27 Daily instruction does not mean that a father must constantly be quoting the Scriptures to his children. But he needs to know what the Bible says and convey the spirit of its message to his children. His own attitude, words and actions should be in harmony with the Scriptures. Whenever the children need guidance, he should be able to help them to see things from the Biblical standpoint. In this way, God’s Word will be prominently before the children. A wife can be of great assistance to her husband in providing such vital training.—Prov. 1:8; 6:20; 31:26.
28. What must a wife do if her husband does not follow the counsel of God’s Word?
28 What if a husband does not take God’s Word seriously? What if only the wife appreciates its counsel? In that case the responsibility for bringing children up in the “mental-regulating of Jehovah” rests with the wife. (Compare Proverbs 31:1) This is not an ideal situation, but it is not hopeless. Many women have succeeded in aiding their children to become exemplary servants of Jehovah God.
29. How does the case of Timothy show that a mother can give fine Scriptural training despite the unbelief of her husband?
29 Take the case of Timothy in the first century C.E. Due to the efforts of his mother Eunice and likely also of his grandmother Lois, he came to appreciate the Scriptures. His mother, though it may have been difficult for her on account of her unbelieving husband, started teaching the Scriptures to her son at a very early age. That is why the apostle Paul could say to Timothy: “From infancy you have known the holy writings.” (2 Tim. 3:15) Yes, from his earliest recollections, Timothy never knew of a time when he had not been acquainted with the Sacred Scriptures. That excellent training contributed much toward making him a fine example in young manhood. He was well reported on by all who knew him well. (Acts 16:1, 2) To the congregation at Philippi, the apostle Paul said of Timothy: “I have no one else of a disposition like his who will genuinely care for the things pertaining to you. . . . you know the proof he gave of himself, that like a child with a father he slaved with me in furtherance of the good news.”—Phil. 2:20-22.
30. How should parents feel about training children even if they have only recently come to appreciate the value of the Bible?
30 There can be no question that training children in the way the Bible outlines requires much time and effort. But are not the time spent and the effort put forth well worth it? Is it not rewarding when children prove themselves to be a credit to their parents? Even if parents have failed in the past because of not appreciating the value of the Bible, they may still be able to undo the damage resulting from lack of proper guidance and discipline. The application of the Bible’s principles may even reach the hearts of older children as they see that their parents truly have their best interests at heart.

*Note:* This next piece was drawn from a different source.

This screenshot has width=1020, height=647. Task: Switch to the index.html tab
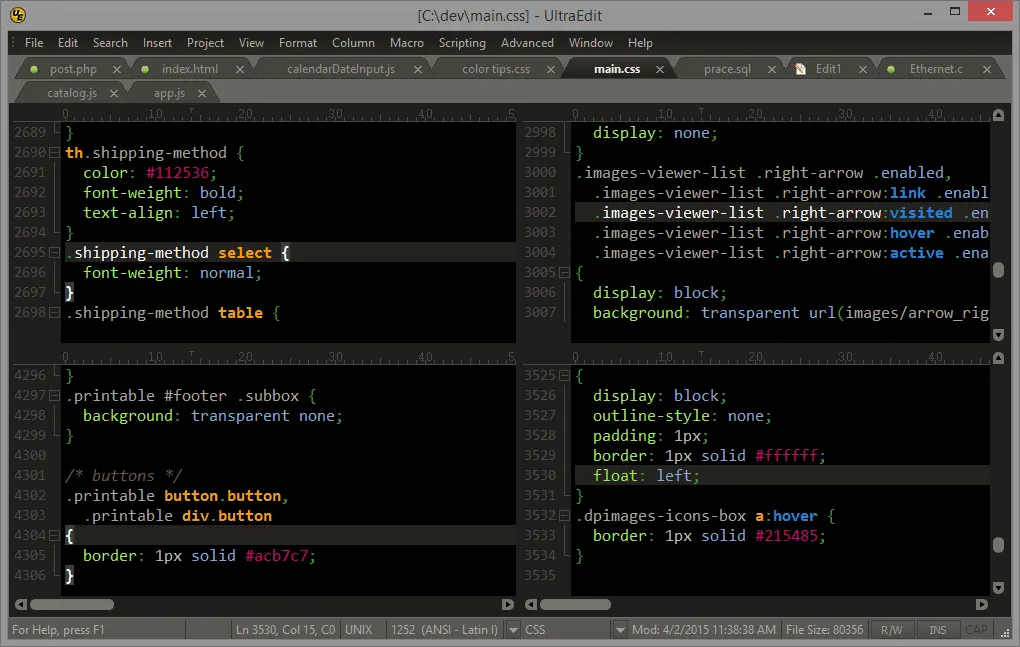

31. What is required of a person who seeks to live by the Bible, and how is he benefited?
31 Living by the Bible does indeed bring lasting gain. To do so, we must really know what it says and seek to be guided by the spirit of its teaching in all that we do. This is something that cannot be done overnight. It takes continual study of God’s Word and a burning desire to conform to its wise counsel. This, in turn, leads to true happiness, security, contentment and peace. As the Bible book of Proverbs puts it: “Happy is the man that has found wisdom, and the man that gets discernment, for having it as gain is better than having silver as gain and having it as produce than gold itself. It is more precious than corals, and all other delights of yours cannot be made equal to it. Length of days is in its right hand; in its left hand there are riches and glory. Its ways are ways of pleasantness, and all its roadways are peace. It is a tree of life to those taking hold of it, and those keeping fast hold of it are to be called happy.”—Prov. 3:13-18.